Stored data:
════════════════

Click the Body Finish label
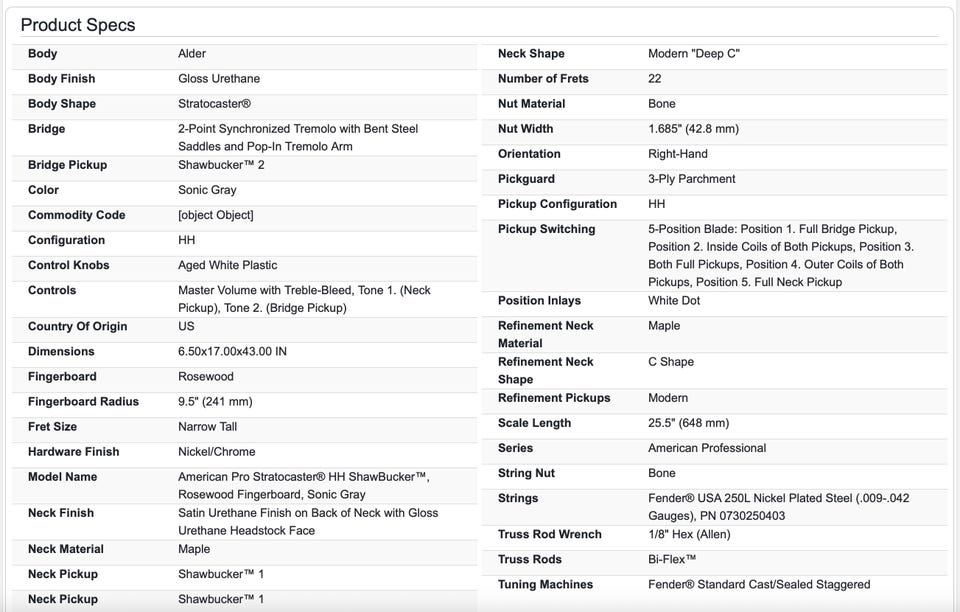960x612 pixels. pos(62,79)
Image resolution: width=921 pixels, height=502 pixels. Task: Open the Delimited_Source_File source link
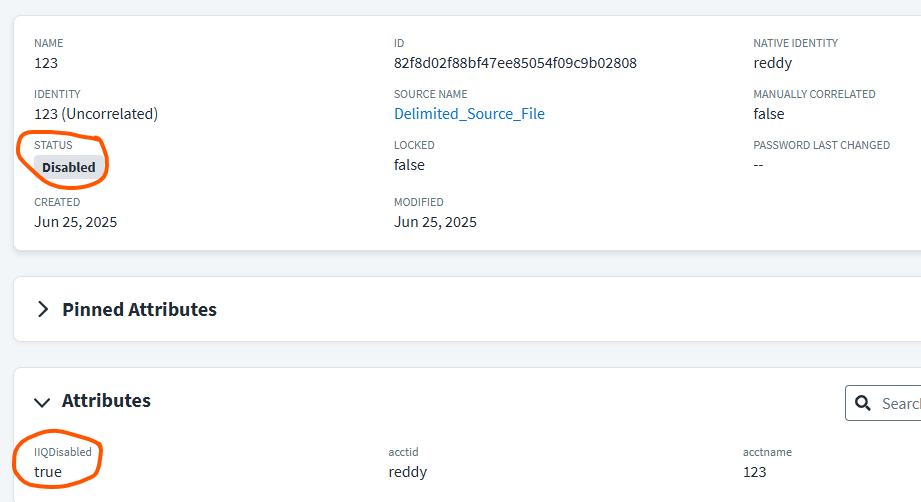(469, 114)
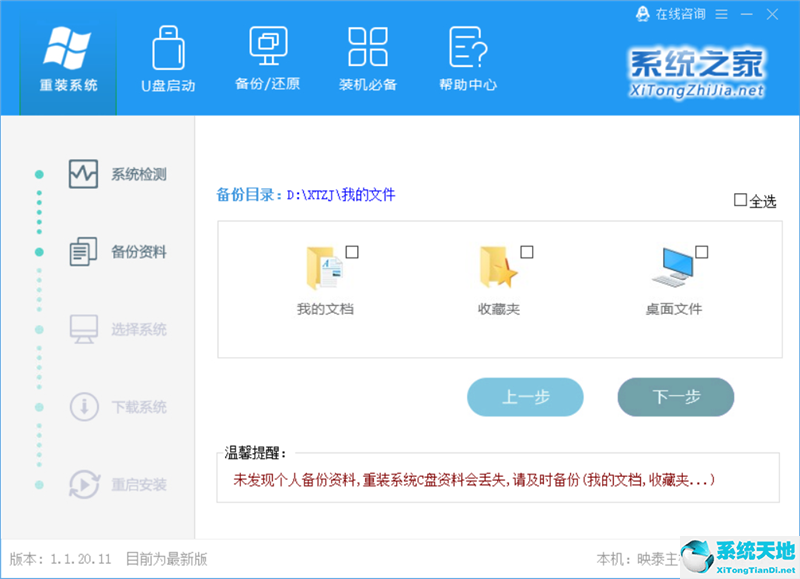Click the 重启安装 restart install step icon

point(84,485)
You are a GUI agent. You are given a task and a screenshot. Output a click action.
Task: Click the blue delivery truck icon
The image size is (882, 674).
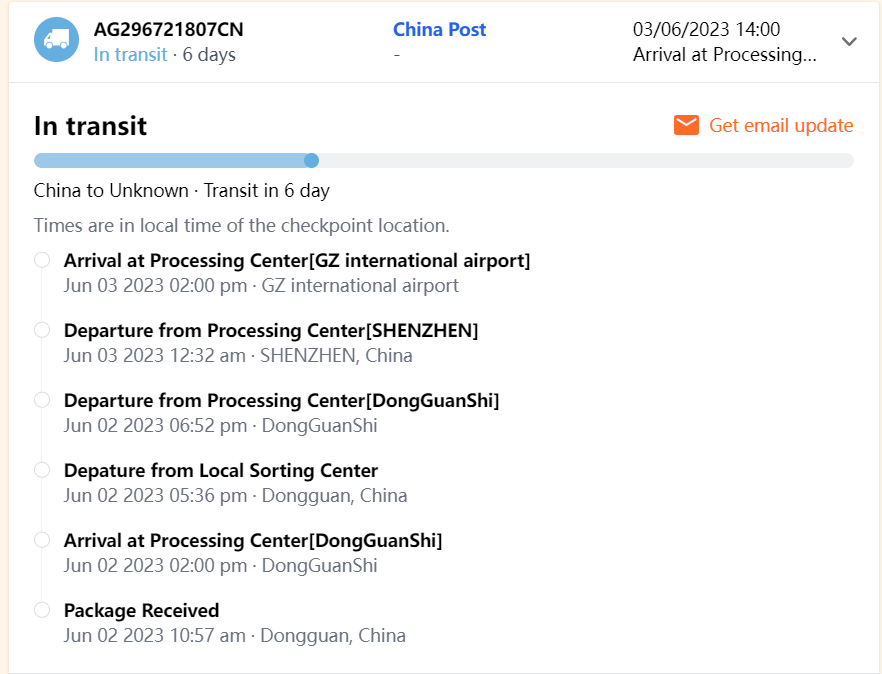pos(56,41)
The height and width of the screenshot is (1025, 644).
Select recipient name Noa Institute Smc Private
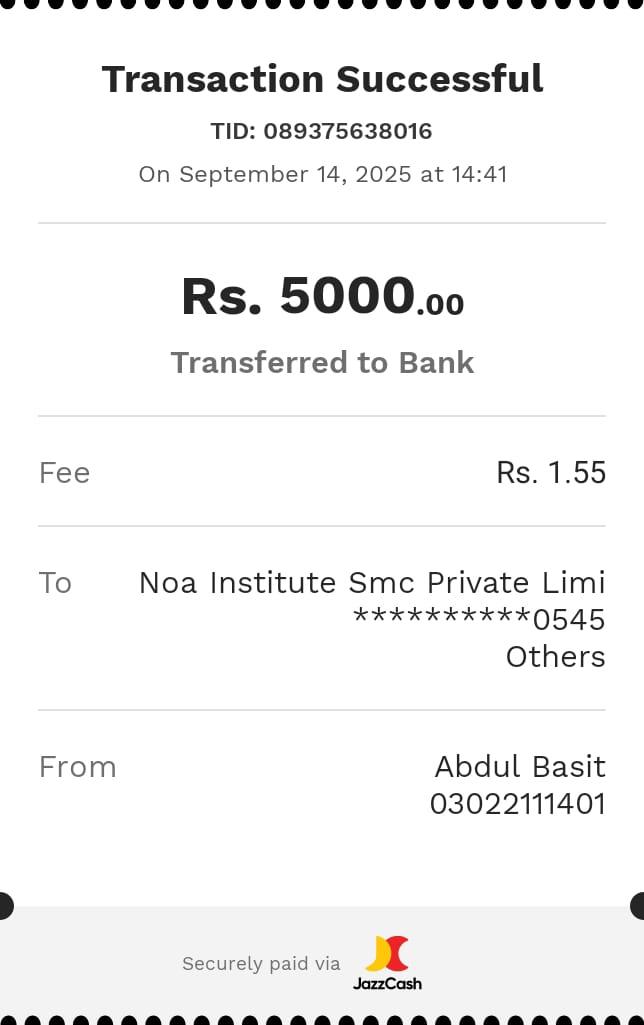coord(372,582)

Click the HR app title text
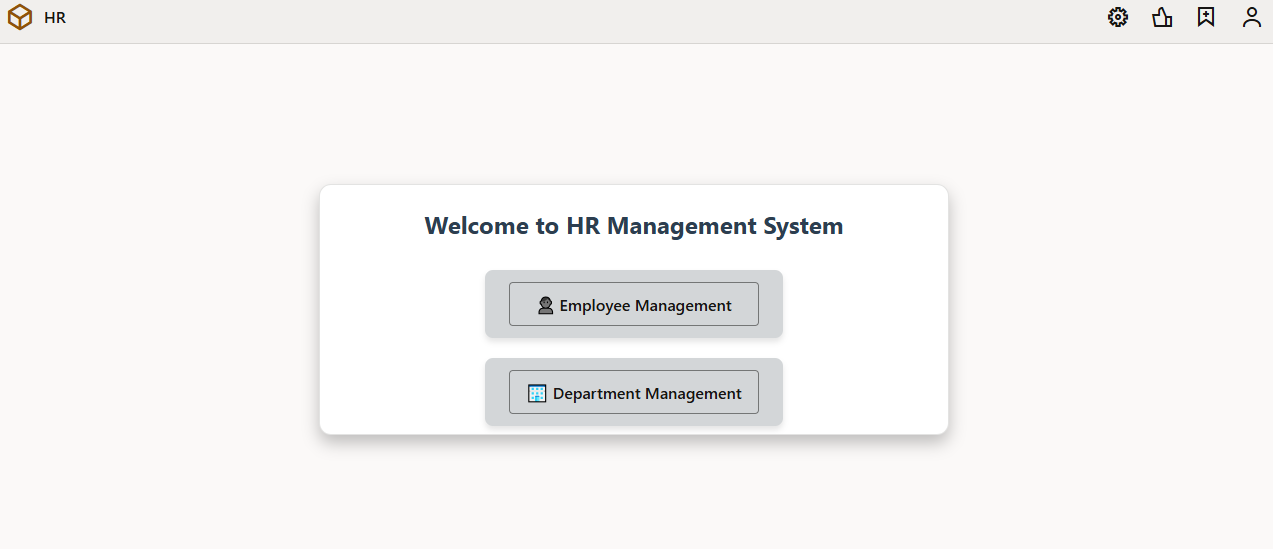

════════════════

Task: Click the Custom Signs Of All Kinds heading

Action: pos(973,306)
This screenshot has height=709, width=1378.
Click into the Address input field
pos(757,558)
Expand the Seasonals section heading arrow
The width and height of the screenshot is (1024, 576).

════════════════

Each line above from the one containing "Select recipient name" through the one containing "Click the HR app title text" is to be returned verbatim. Nothing else, and no pictures.

### RESPONSE
Select recipient name Noa Institute Smc Private
coord(372,582)

Click the HR app title text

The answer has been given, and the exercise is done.